▸ Exercise
Nothing but the pictures should go missing; return all the entries below exactly.

▸ Material for the task
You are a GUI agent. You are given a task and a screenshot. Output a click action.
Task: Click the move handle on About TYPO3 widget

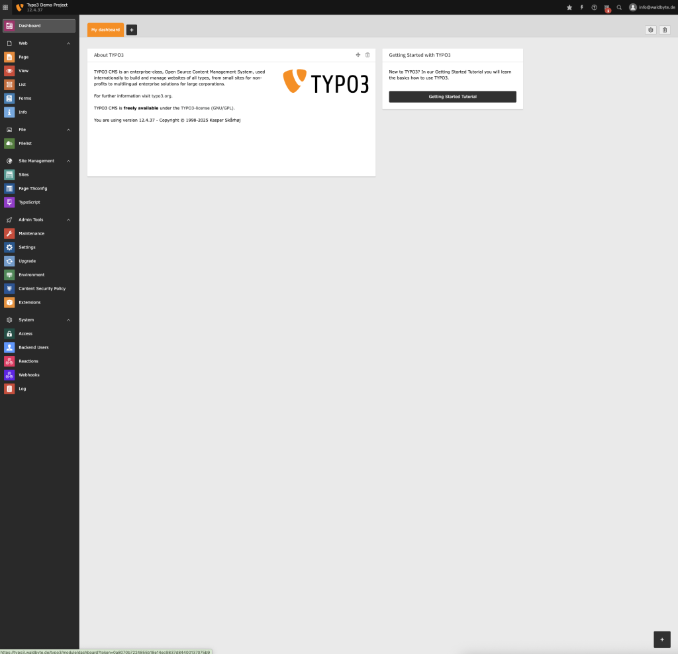[x=358, y=55]
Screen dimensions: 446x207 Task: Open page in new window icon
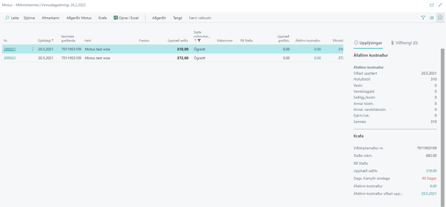pos(431,4)
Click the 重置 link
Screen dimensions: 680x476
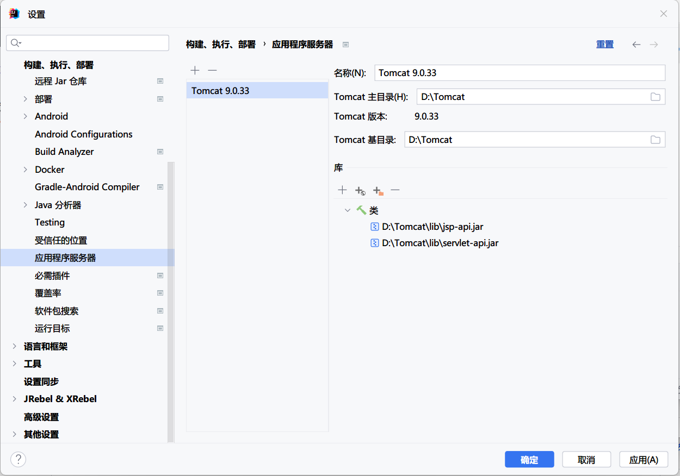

▸ Solution to the problem
You are a GUI agent. You are given a task and a screenshot. Output a click action.
Task: Click the move handle on About TYPO3 widget

[x=358, y=55]
Screen dimensions: 446x207 Task: Open page in new window icon
pos(431,4)
Click the 重置 link
Screen dimensions: 680x476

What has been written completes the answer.